_EXCERPT PROVIDED_

Mandatory Liability Insurance Urged for Training Hospital Designation
32% of Defendants in Emergency Cases Are Residents
Insurance Without Criminal Coverage Is Useless
"Urgent Need to Raise Compensation Limits"

As "judicial risk" is increasingly cited as a key cause for the avoidance of essential medical fields directly linked to life, there has been a call to make liability insurance mandatory as part of the requirements for designating training hospitals to better protect medical residents. The argument is that the excessive legal responsibility faced by residents during their training should be shared by hospitals and the system itself.

"If an Accident Occurs, Are Residents Left Alone?"...Proposal to Mandate Insurance Subscription for Training Hospital Designation The Korean Intern Resident Association insisted on mandatory subscription to compensation insurance for residents. Photo unrelated to the article. Photo by Yonhap News.

Park Changyong, Policy Director of the Korean Intern Resident Association, conveyed the voices from the field regarding the introduction of effective liability insurance for residents at a policy meeting with the Ministry of Health and Welfare on the 27th. Park strongly urged that mandatory subscription be specified in the criteria for designating training hospitals, stating, "If liability insurance is left to the discretion of each hospital, residents at hospitals with poor financial conditions will still be left legally unprotected."


The background to this argument lies in the current judicial reality faced by residents. According to an analysis published in the Korean Journal of Emergency Medicine, residents accounted for about 32% of defendants in criminal cases related to emergency medical care from 2012 to 2021-the second highest proportion after specialists. This highlights how residents, who are still in training, are placed at the forefront of legal responsibility when medical accidents occur.


Park pointed out the fundamental reason why residents avoid essential medical fields, saying, "The more a specialty deals with life, the more criminal complaints are concentrated. Even if a not-guilty verdict is ultimately reached, the mental and financial burden experienced during the investigation process can ruin an individual's life."


Although the government is currently promoting a program to support liability insurance premiums for residents in eight essential specialties, including internal medicine, surgery, and obstetrics and gynecology, there is criticism from the field that this is only a "half-measure." The main points of criticism are that the supported specialties are limited and, most importantly, that criminal protection measures-what residents fear most-are not included.


The Korean Intern Resident Association emphasized that insurance excluding protection for criminal judicial procedures is essentially hollow. Accordingly, they recommended that criminal special clauses must be included in the insurance, and that compensation limits should also be substantially raised according to the risk level of each specialty.

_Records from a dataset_
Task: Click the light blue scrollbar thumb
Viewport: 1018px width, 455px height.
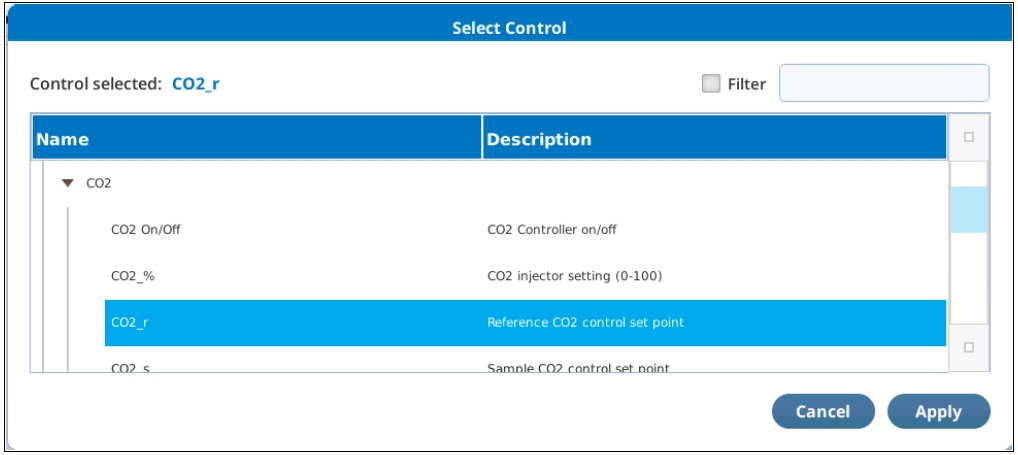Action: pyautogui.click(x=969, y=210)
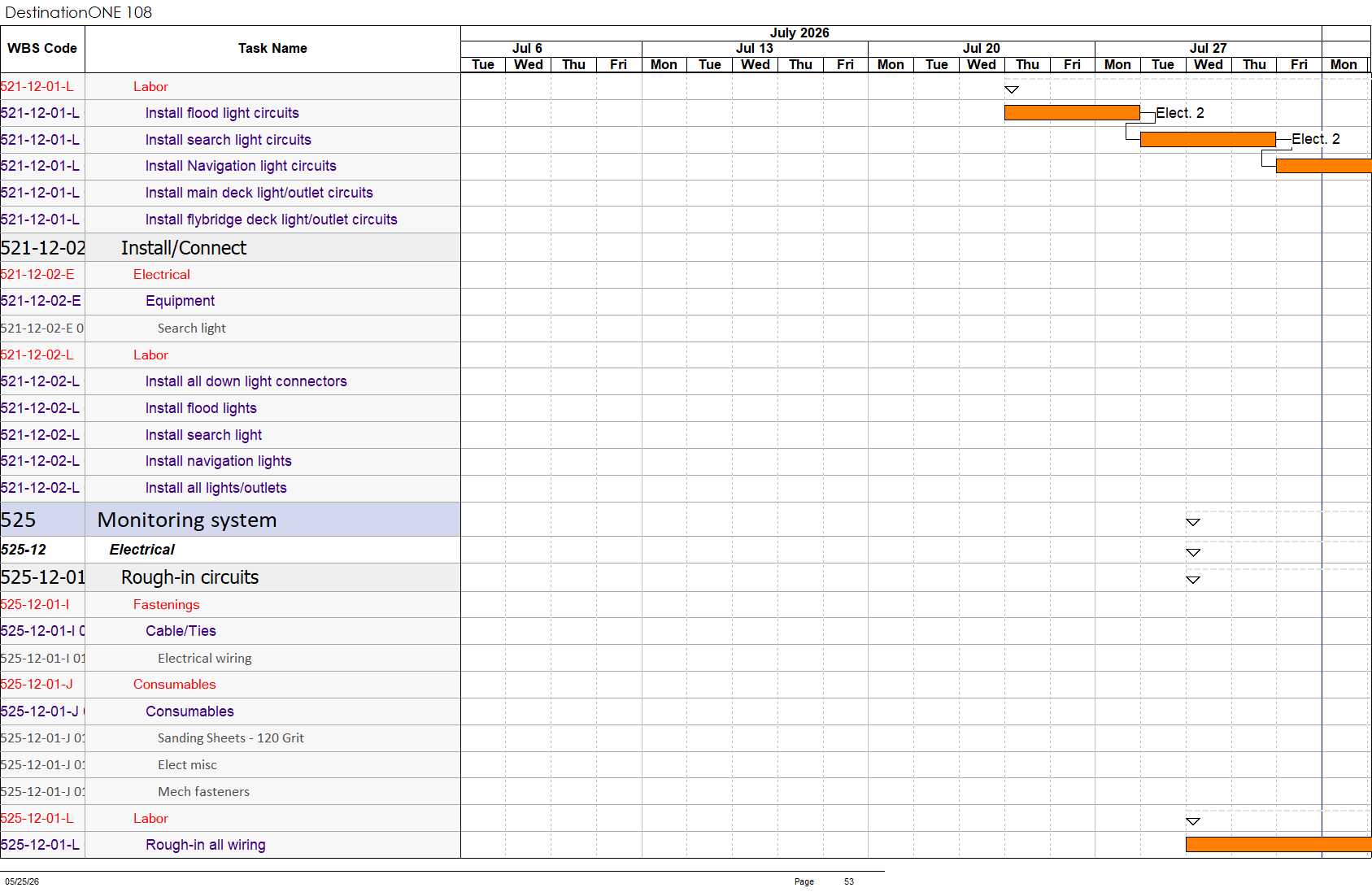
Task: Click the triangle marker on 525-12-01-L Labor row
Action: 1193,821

_QUESTIONS_
1 – Can you summarize the article on liability insurance for medical residents in two sentences?
2 – Could you copy the article on liability insurance for medical residents word for word, from "Although the government" to "most-are not included."?

_COMPLETED EXERCISE_
1 – The Korean Intern Resident Association is calling for mandatory liability insurance to be written into the criteria for designating training hospitals, arguing that the excessive legal responsibility residents face should be shared by hospitals and the system. Residents made up about 32% of defendants in emergency-care criminal cases from 2012 to 2021, and the association calls the government's premium support for eight specialties a "half-measure" because it excludes criminal protection, urging criminal special clauses and higher compensation limits.

2 –
Although the government is currently promoting a program to support liability insurance premiums for residents in eight essential specialties, including internal medicine, surgery, and obstetrics and gynecology, there is criticism from the field that this is only a "half-measure." The main points of criticism are that the supported specialties are limited and, most importantly, that criminal protection measures-what residents fear most-are not included.